The following normalizations are currently available:

  • sep-u-j
  • sep-w-h
  • ack

If an unsupported normalization is specified, sep-u-j will be used by default.

You can use the normalize method to normalize a text to the selected orthography. And the to_phones method to get the phonemes.

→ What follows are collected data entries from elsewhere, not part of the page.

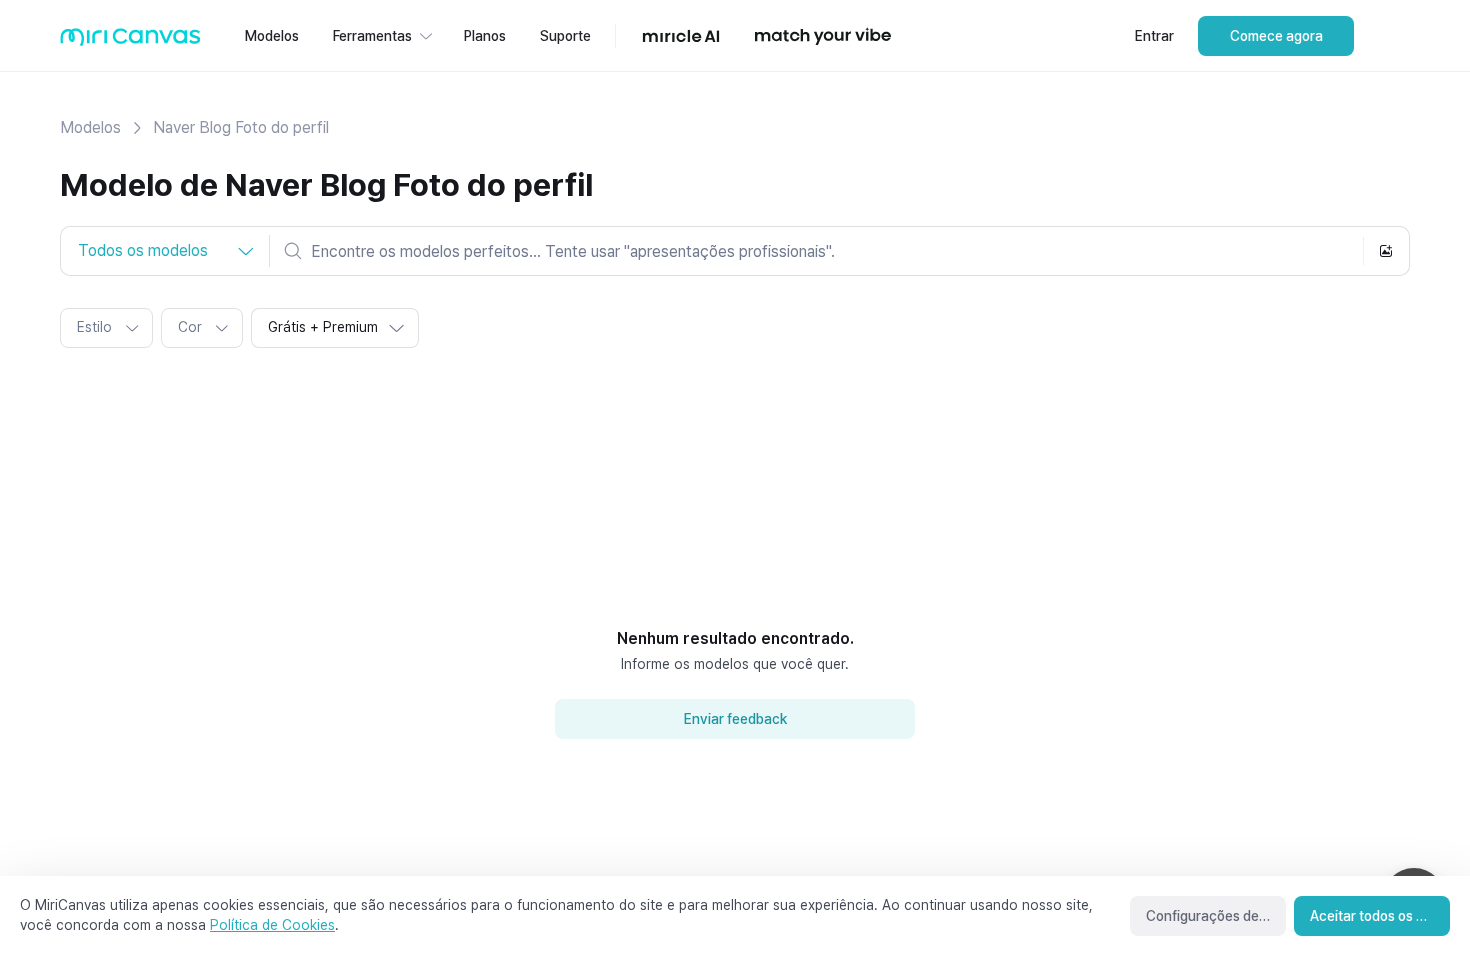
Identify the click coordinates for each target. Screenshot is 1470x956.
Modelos (90, 127)
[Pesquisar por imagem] (1386, 251)
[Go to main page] (130, 41)
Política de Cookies (272, 925)
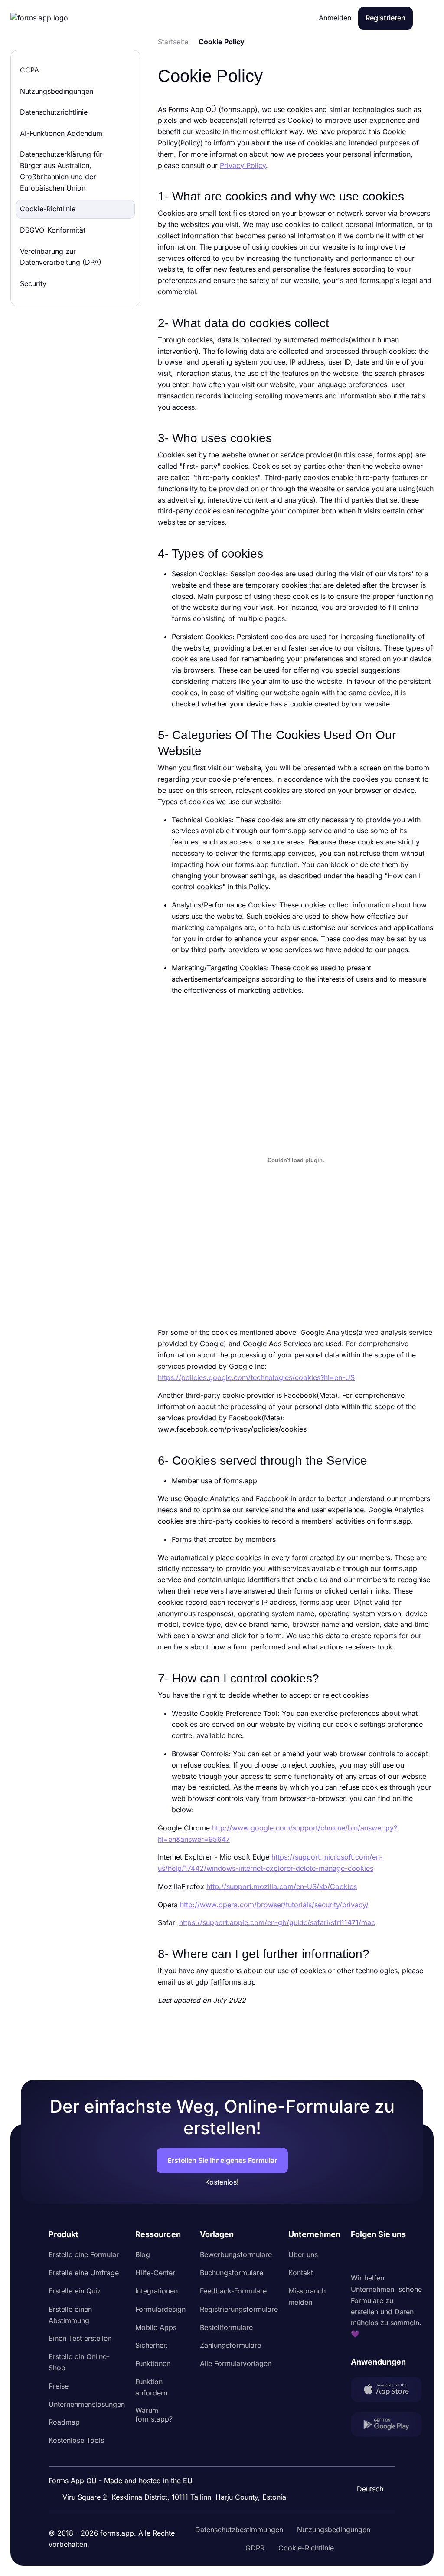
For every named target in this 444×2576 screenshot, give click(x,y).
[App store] (386, 2391)
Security (33, 283)
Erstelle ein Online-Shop (79, 2362)
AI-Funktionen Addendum (61, 133)
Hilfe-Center (155, 2272)
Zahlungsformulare (230, 2345)
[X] (396, 2256)
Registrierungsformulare (239, 2309)
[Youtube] (415, 2256)
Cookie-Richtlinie (47, 208)
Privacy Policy (243, 165)
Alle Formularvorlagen (235, 2363)
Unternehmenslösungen (87, 2404)
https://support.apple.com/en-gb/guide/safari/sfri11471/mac (277, 1922)
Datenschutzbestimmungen (239, 2529)
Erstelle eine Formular (84, 2254)
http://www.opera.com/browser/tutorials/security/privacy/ (274, 1904)
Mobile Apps (155, 2327)
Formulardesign (160, 2309)
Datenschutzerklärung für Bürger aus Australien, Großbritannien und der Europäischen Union (61, 171)
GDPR (254, 2547)
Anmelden (335, 17)
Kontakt (300, 2272)
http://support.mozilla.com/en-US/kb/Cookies (281, 1886)
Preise (59, 2386)
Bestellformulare (226, 2327)
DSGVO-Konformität (52, 230)
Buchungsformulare (231, 2272)
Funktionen (152, 2363)
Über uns (303, 2254)
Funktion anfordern (151, 2387)
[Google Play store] (386, 2426)
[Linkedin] (358, 2256)
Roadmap (64, 2422)
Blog (142, 2254)
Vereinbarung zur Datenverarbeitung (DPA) (60, 257)
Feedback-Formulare (233, 2291)
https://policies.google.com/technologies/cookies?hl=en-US (256, 1377)
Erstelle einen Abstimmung (70, 2315)
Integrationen (156, 2291)
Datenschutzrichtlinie (54, 112)
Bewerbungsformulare (236, 2254)
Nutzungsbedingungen (56, 91)
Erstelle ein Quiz (75, 2291)
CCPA (29, 70)
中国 (366, 2465)
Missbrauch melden (307, 2297)
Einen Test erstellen (80, 2338)
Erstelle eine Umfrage (84, 2272)
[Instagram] (377, 2256)
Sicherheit (151, 2345)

>>> n = elotl.nahuatl.orthography.Normalizer("sep-u-j")
>>> n.normalize(a[1][1])
'au in ye yujki in on tlenamakak niman ye ik teixpan on motlalia se tlakatl itech mokaua.'
>>> n.to_phones(a[1][1])
'aw in ye yuʔki in on ƛenamakak niman ye ik teiʃpan on moƛalia se ƛakaƛ itet͡ʃ mokawa.'
>>> n = elotl.nahuatl.orthography.Normalizer("sep-w-h")
>>> n.normalize(a[1][1])
'aw in ye yuhki in on tlenamakak niman ye ik teixpan on motlalia se tlakatl itech mokawa.'
>>> n.to_phones(a[1][1])
'aw in ye yuʔki in on ƛenamakak niman ye ik teiʃpan on moƛalia se ƛakaƛ itet͡ʃ mokawa.'
>>> n = elotl.nahuatl.orthography.Normalizer("ack")
>>> n.normalize(a[1][1])
'auh in ye yuhqui in on tlenamacac niman ye ic teixpan on motlalia ce tlacatl itech mocahua.'
>>> n.to_phones(a[1][1])
'aw in ye yuʔki in on ƛenamakak niman ye ik teiʃpan on moƛalia se ƛakaƛ itet͡ʃ mokawa.'

Package structure

The following structure is a reference. As the package grows it will be better documented.

elotl/                              Top-level package
          __init__.py               Initialize the package
          corpora/                  Here are the corpus data
          corpus/                   Subpackage to load corpus     
          nahuatl/                  Nahuatl language subpackage
                  orthography.py    Module to normalyze nahuatl orthography and phonemas
          utils/                    Subpackage with useful functions and files
                  fst/              Finite State Transducer functions
                        att/        Module with static .att files
test/                               Unit test scripts

Development

Build FSTs

Requires HFST to be installed. Install it and build the FSTs with make.

make all

Create a virtual environment and activate it.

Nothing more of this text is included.